I completed the refinance application over the phone. The next morning, UPS delivered the documents for us to sign. It wasn’t until last weekend that I had time to read the paperwork, though. I called back with several questions, gathered the required documentation, and yesterday I sent the forms back to Maryland.

Assuming no hitches, we should have a shiny new lower mortgage rate in about a month!

A Difficult Decision

To this point, refinancing has been simple. The most difficult part of the process is choosing which term we want: 15 years or 30 years. It’s true that we’ve been paying $2000 per month toward the mortgage, so we know that we could manage the $1909 payments for the shorter term. On the other hand, dropping our required payment to $1409 gives us a great deal of flexibility should something go wrong.

Kris, the Excel-master, created a financial spreadsheet to play with various repayment plans:

Ultimately, we chose the 30-year mortgage. It’s worth it to have the increased flexibility. Since we hope to continue accelerating this loan, our final payment is projected to be around 2023, only fourteen years away. We made extra sure that this new loan agreement had no penalty for early payoff.

Note: There’s talk in Congress of driving mortgage rates down to 4%. If you think this is likely to happen, then it makes sense to wait before refinancing. Kris and I decided we’d rather take advantage of a good rate now than wait for a great rate in the murky future. Do what works for you.

Stephen Popick, the administrator for the GRS discussion forums, also refinanced recently. He managed to pick up a 4.375% rate for 15 years, freeing an additional $300 of cash flow each month. Stephen, an economist, writes: “Inflation right now is at an annual rate close to 4%, and the five-year average is 3.2%. So when you’re refinancing at rates around 4% you’re paying close to inflation, which essentially means that you’re paying little to nothing in net present value with your loan.”

That’s what makes an economist happy, apparently. Me? I’m just glad to trim $262 off of our required monthly payments so that even more of our extra money goes directly to paying down the principal each month!

Mission Accomplished: Our Shiny New Mortgage

We did it! After two months of hemming and hawing, Kris and I finally closed on our mortgage refinance, dropping our rate from 6.25% to 4.96%. Bright and early yesterday morning, we made a trip to the title company, and we signed all of the documents. We were out of there in only half an hour.

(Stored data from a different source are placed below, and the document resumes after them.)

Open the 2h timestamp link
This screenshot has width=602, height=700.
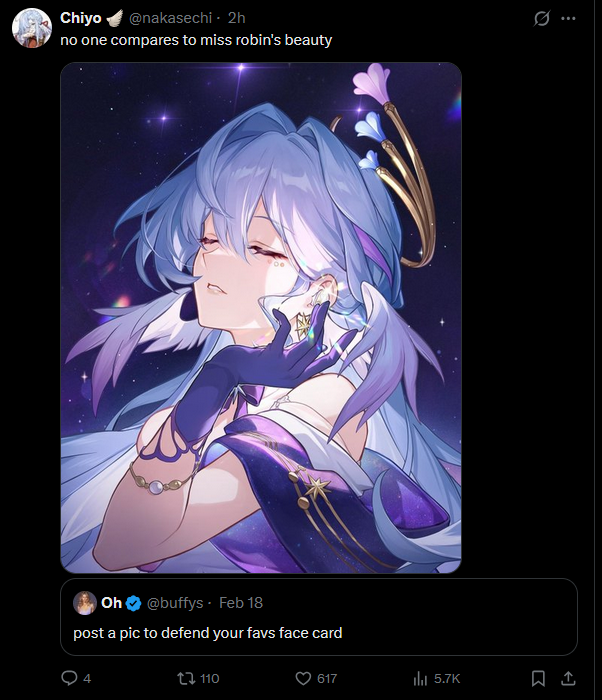coord(237,18)
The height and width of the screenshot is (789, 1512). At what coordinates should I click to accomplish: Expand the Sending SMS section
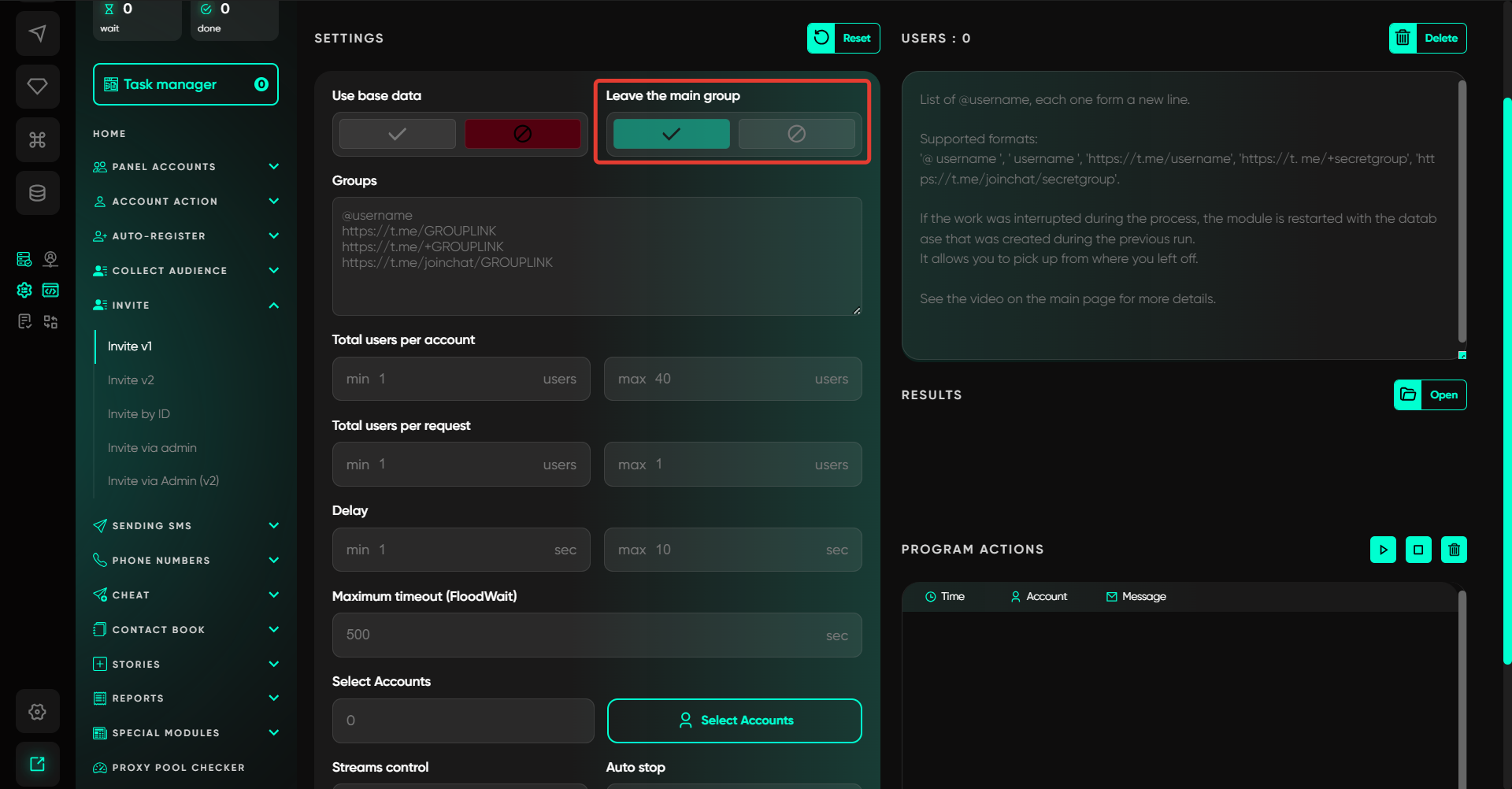click(186, 526)
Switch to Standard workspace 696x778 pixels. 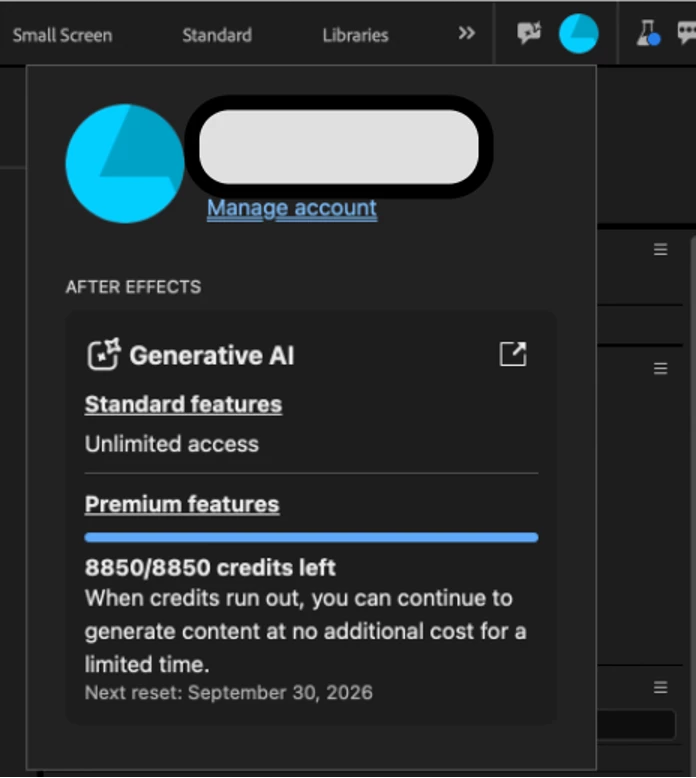(x=217, y=35)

How’d we do it so fast? Don’t I advocate reading all contracts before you sign them? Absolutely. So when then the title officer called on Friday, I let her know in advance that I needed to read everything first.

“Thank you for telling me,” she said. “I’ll give you your copy of the documents so that you can read them at home over the weekend.”

And that’s just what I did. It took several hours, but I leafed through all 107 pages, looking for anything alarming. I can’t claim to have understood all of the arcane legalese, but I gave it my best shot (with Google’s help), and I didn’t find anything that raised a red flag.

Because I’d read everything in advance, closing was a breeze. The title officer was amused when she noticed I was making tick marks on a piece of scratch paper. “Are you counting how many times you sign your name?” she asked. I sheepishly admitted that I was. (Over the course of 107 pages, Kris and I signed our names 29 times. We initialed 21 items.)

Now we’re done, however, and we have a new mortgage. Our payments (for principal and interest) have dropped from $1386.60 to $1137.70 — a savings of $248.90 per month. It will take about a year to repay the closing costs, but then the new loan will save us money over the next 29 years. (Well, not actually 29 years. We’ll continue to accelerate our mortgage payments.)

Remember: Saving money on the little things every day is great, but saving money on the big things can make an awesome difference to your budget. You’d have to wash a lot of baggies to save $250 a month!